▸ **ACTIVITY**
Below is a listing; print exactly its lines from the one containing "Open the 20条/页 page size dropdown" down to the one containing "Task: Open a new terminal tab", both inclusive, with every picture left out.

▸ **DATA EXTRACT**
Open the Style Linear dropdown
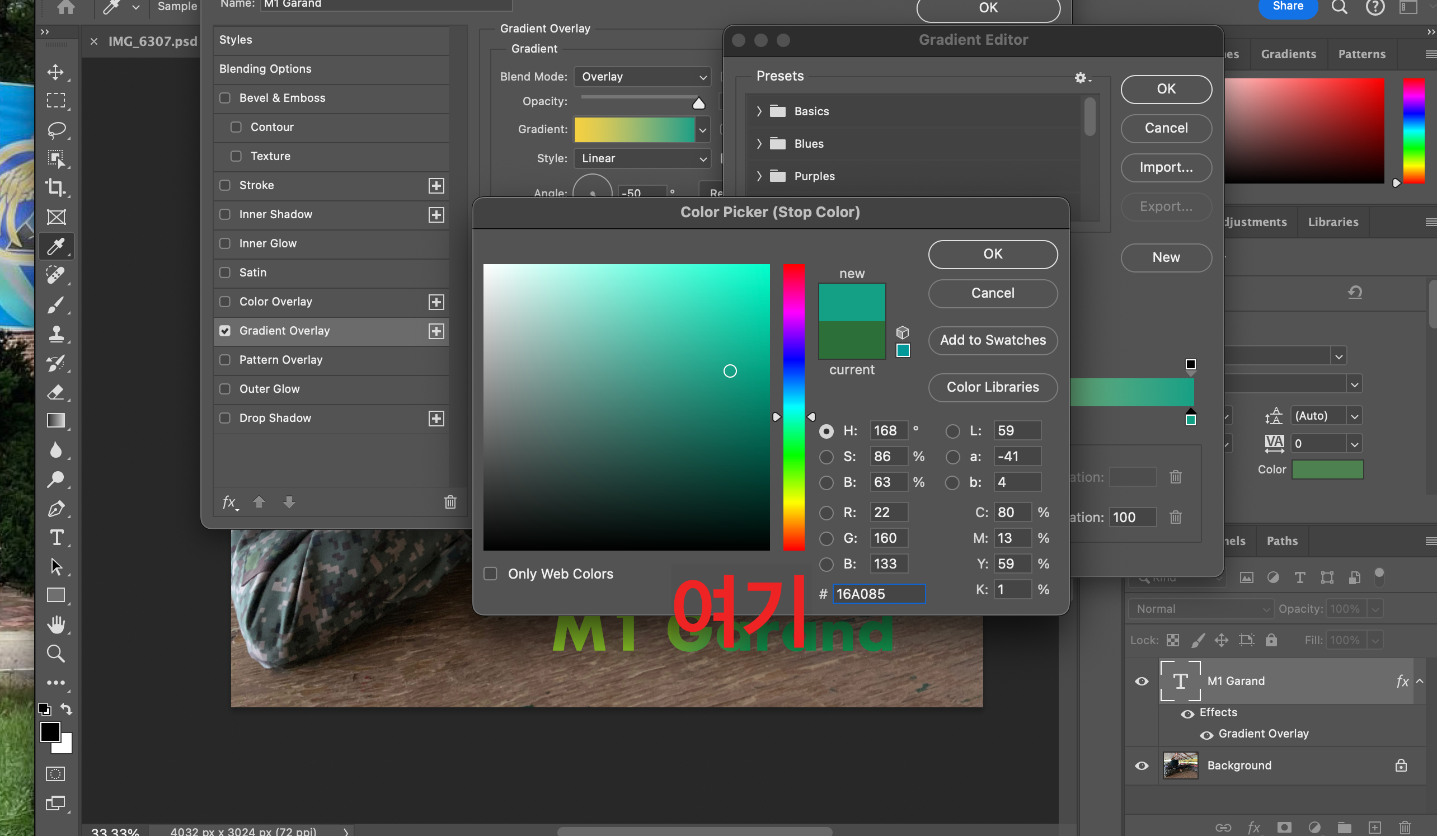[643, 158]
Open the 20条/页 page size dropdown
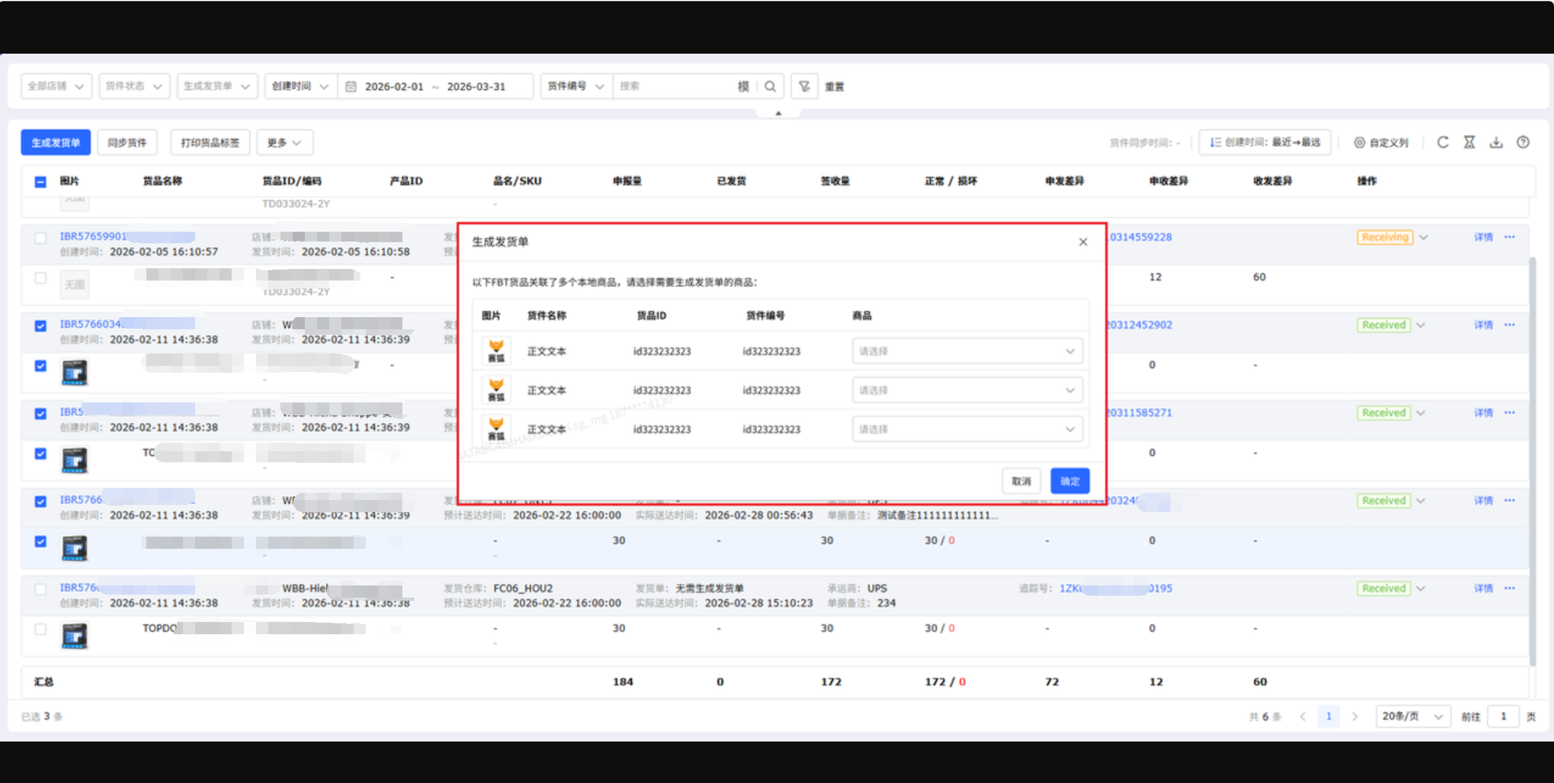The width and height of the screenshot is (1554, 783). point(1412,716)
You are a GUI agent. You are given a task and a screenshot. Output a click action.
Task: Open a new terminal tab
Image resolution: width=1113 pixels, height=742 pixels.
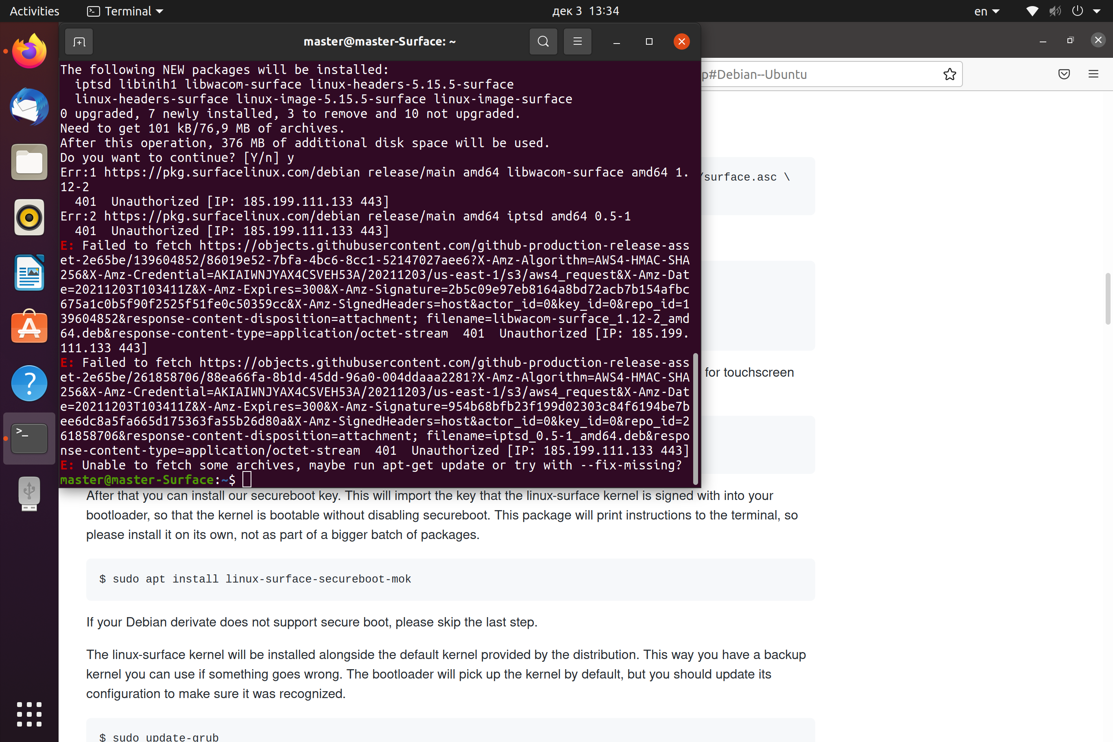point(79,41)
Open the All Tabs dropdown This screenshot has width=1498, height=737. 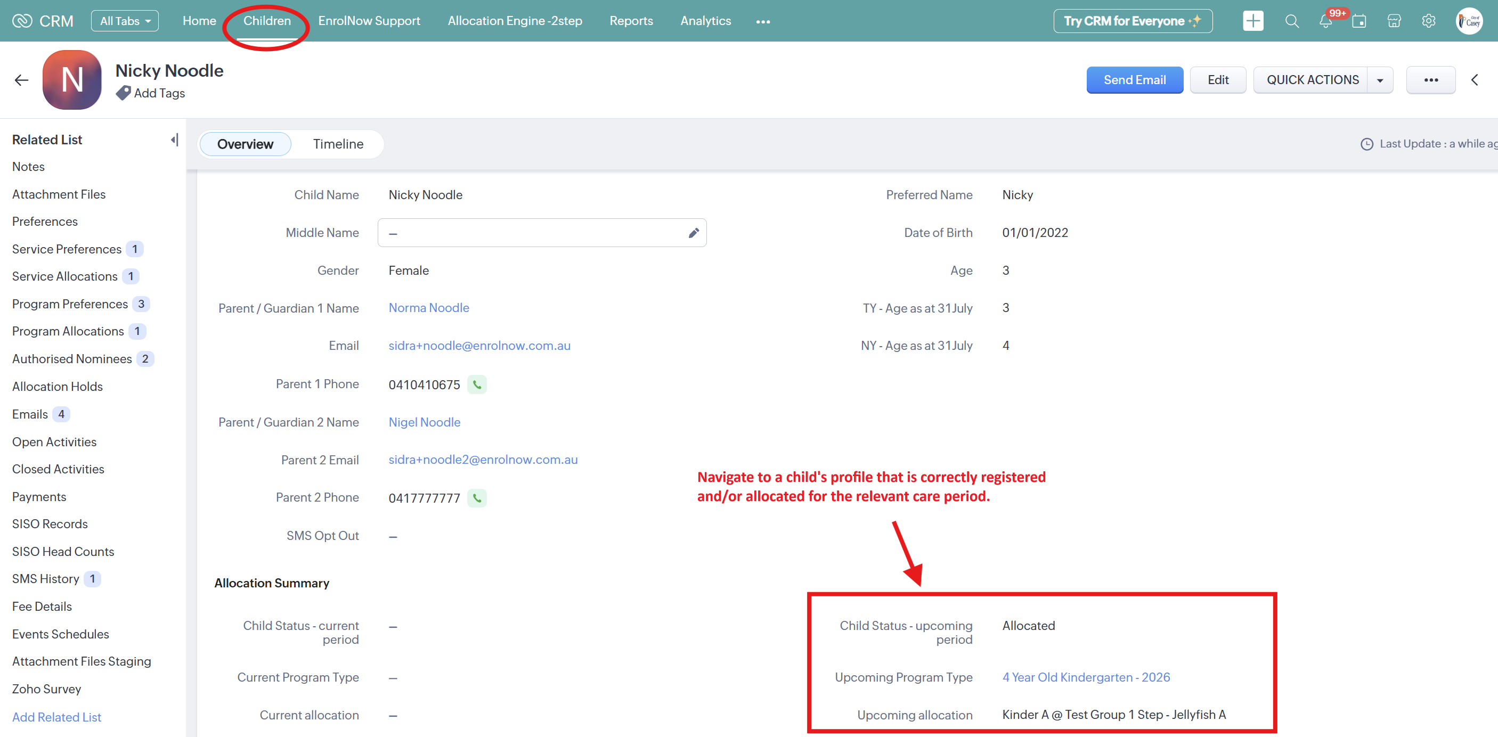[124, 21]
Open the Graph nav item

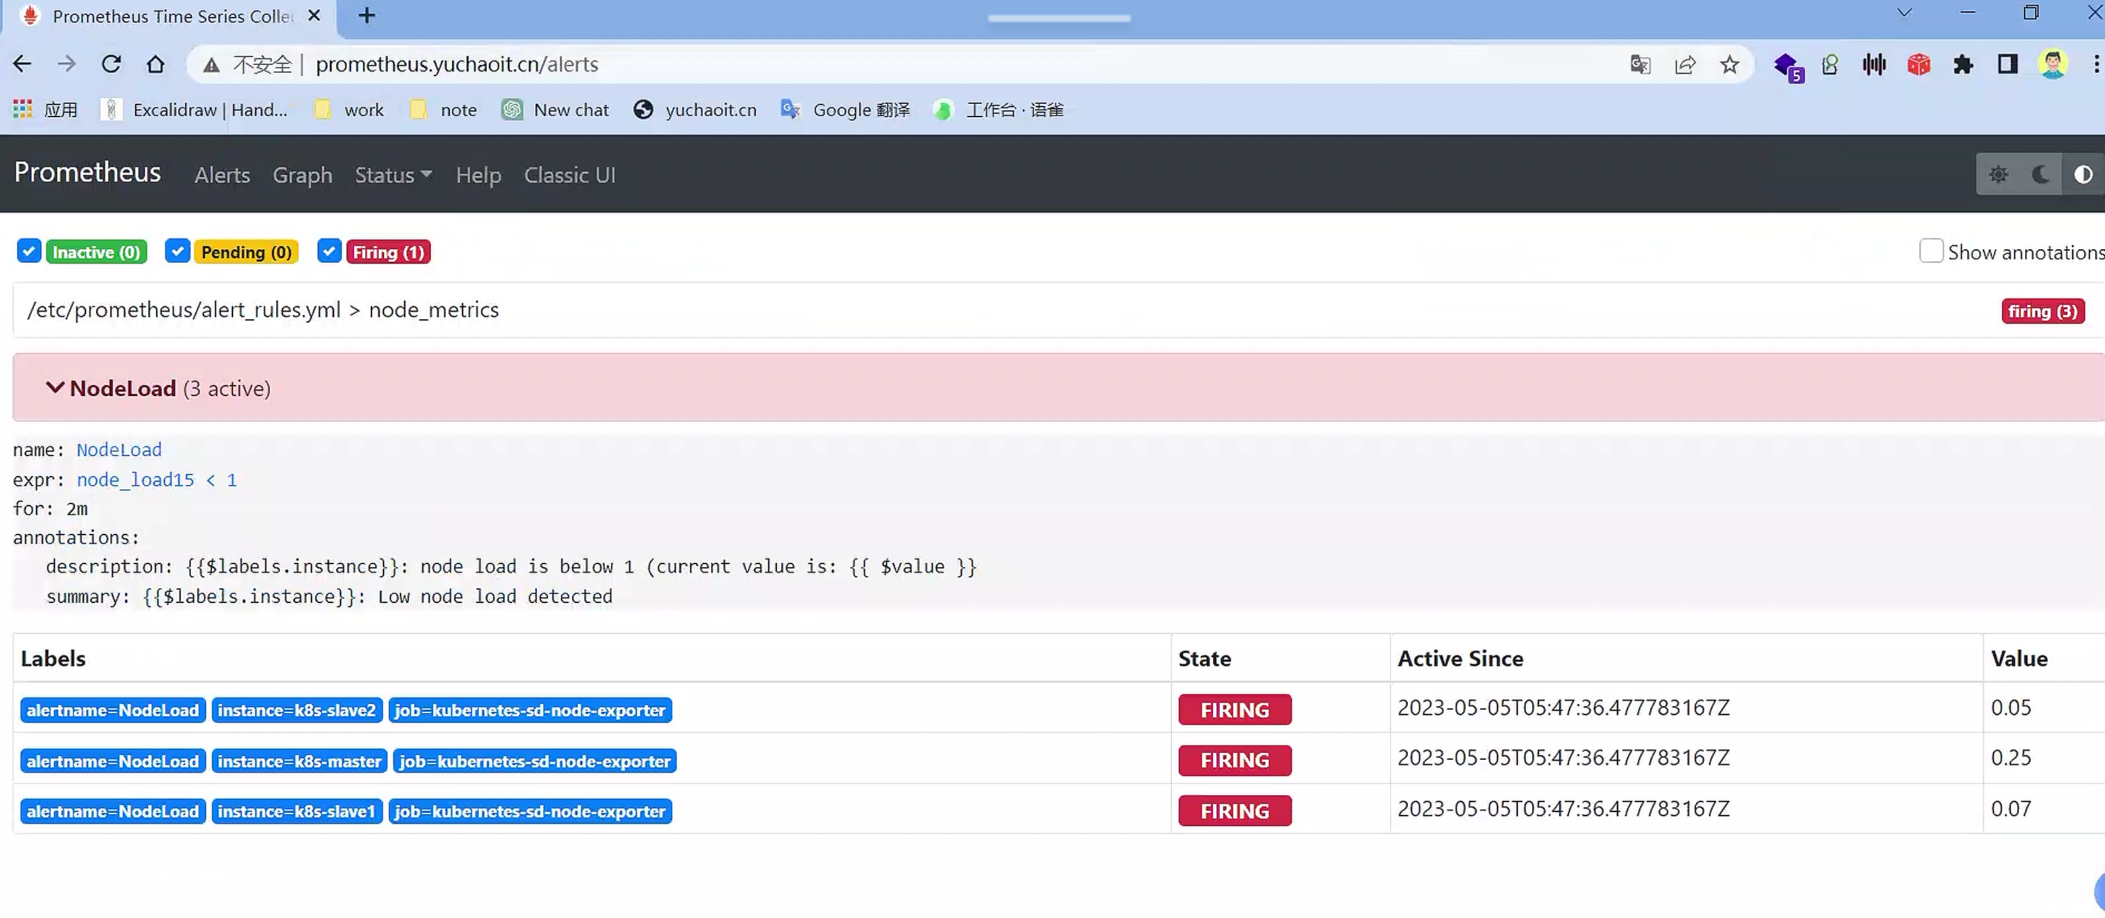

▸ **COMPLETED EXERCISE**
Open the 20条/页 page size dropdown
The width and height of the screenshot is (1554, 783). point(1412,716)
You are a GUI agent. You are given a task and a screenshot. Output a click action.
Task: Open a new terminal tab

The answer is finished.